**INPUT RECORDS**
╔══

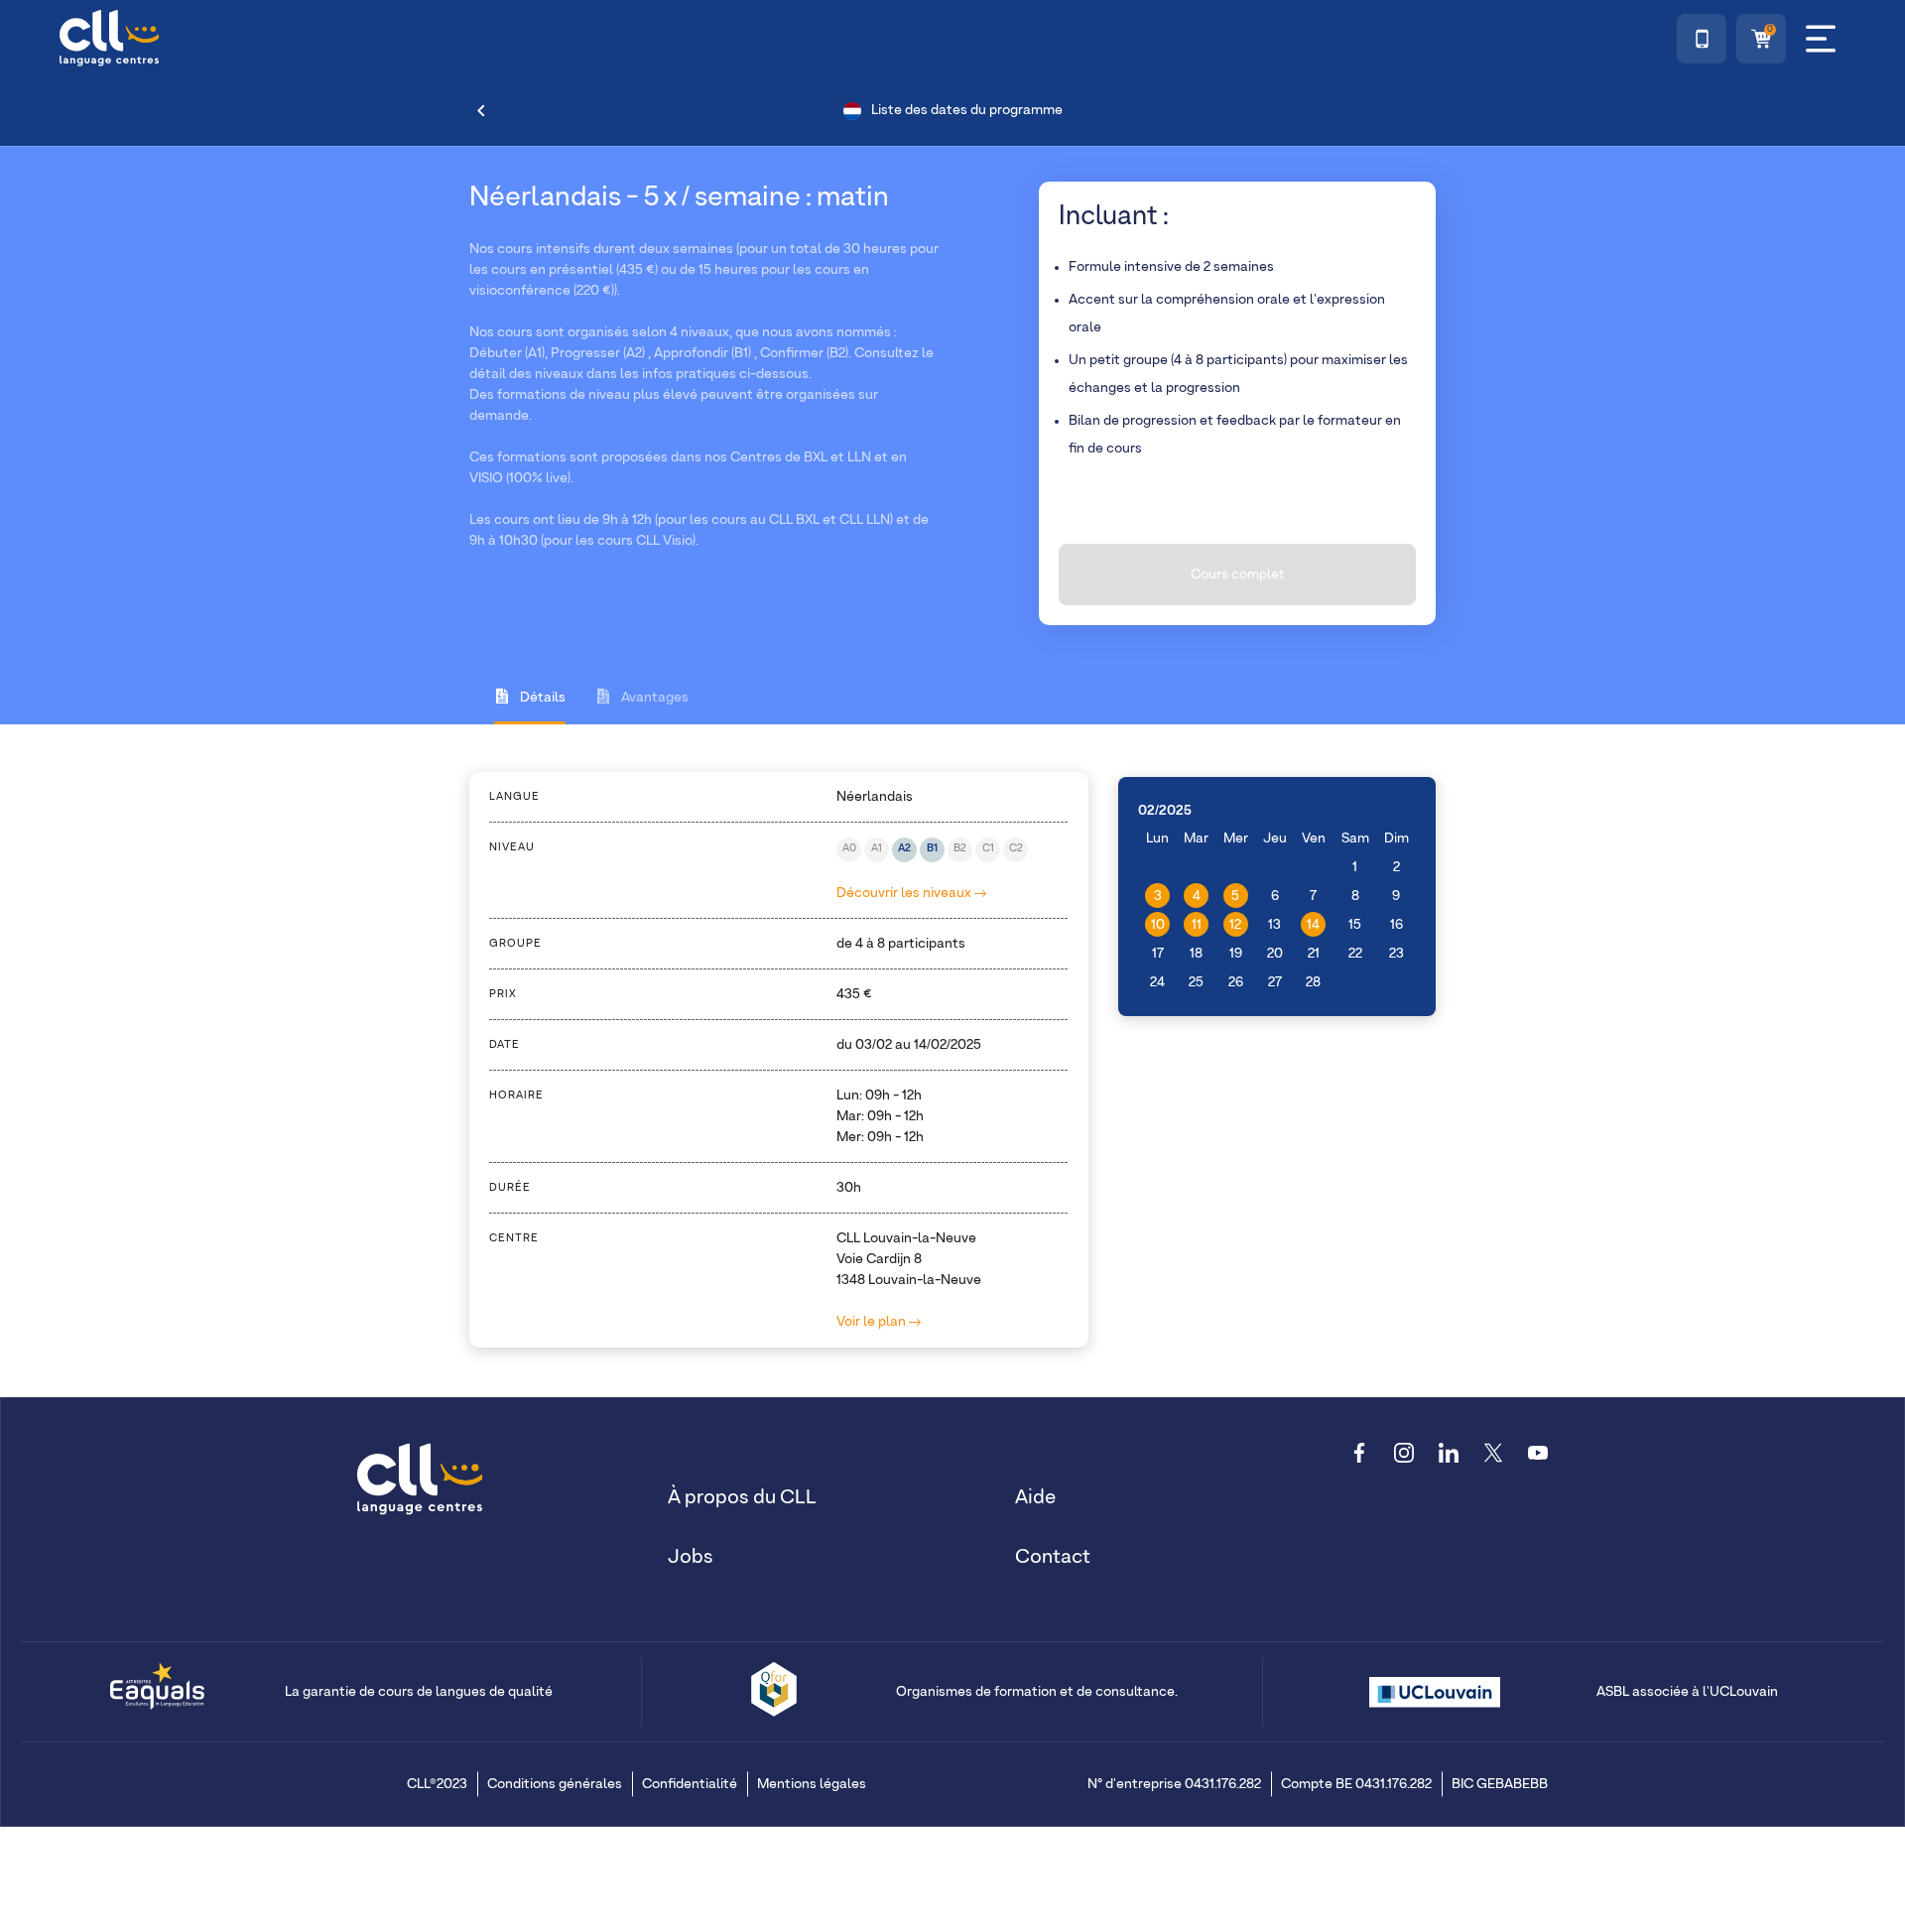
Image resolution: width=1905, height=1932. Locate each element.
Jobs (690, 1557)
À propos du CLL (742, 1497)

╚══
╔══

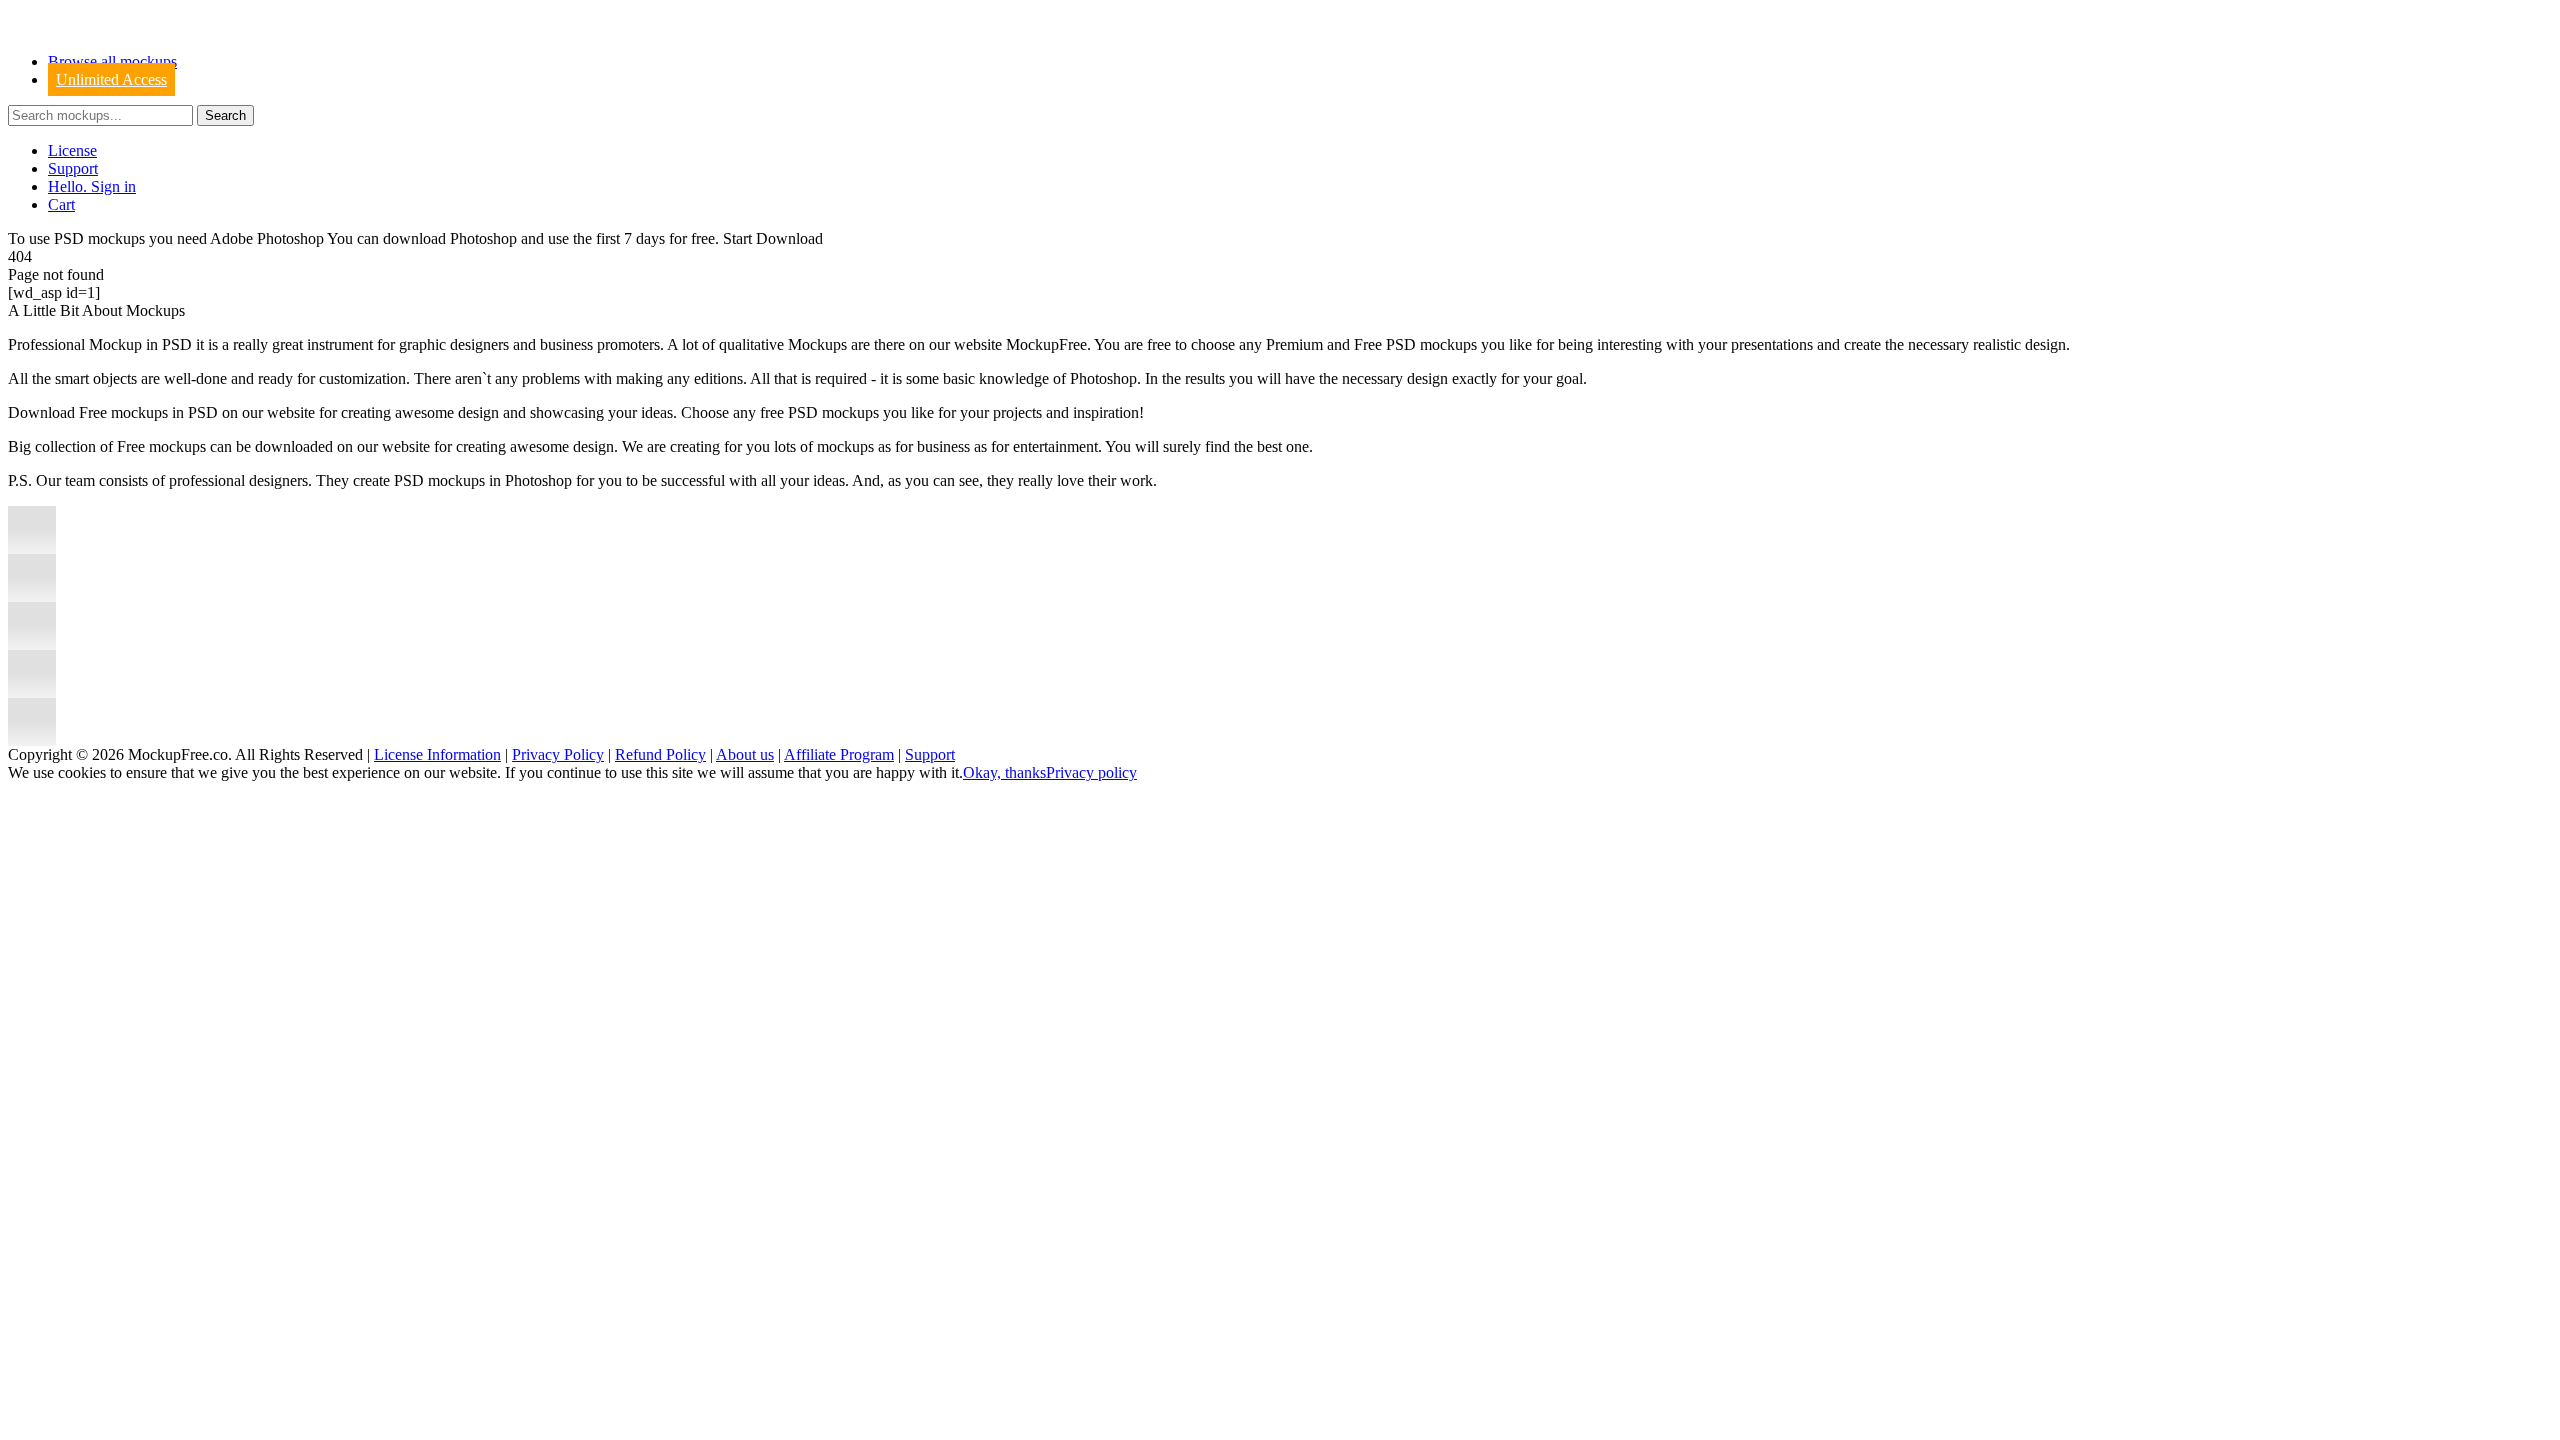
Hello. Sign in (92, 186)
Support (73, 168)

╚══

**TASK DETAILS**
Give again exactly, and only, the lines above starting at the one with "Image resolution: width=1905, height=1932." and ending at the one with "À propos du CLL (742, 1497)".

**EXPECTED ANSWER**
Image resolution: width=1905, height=1932. Locate each element.
Jobs (690, 1557)
À propos du CLL (742, 1497)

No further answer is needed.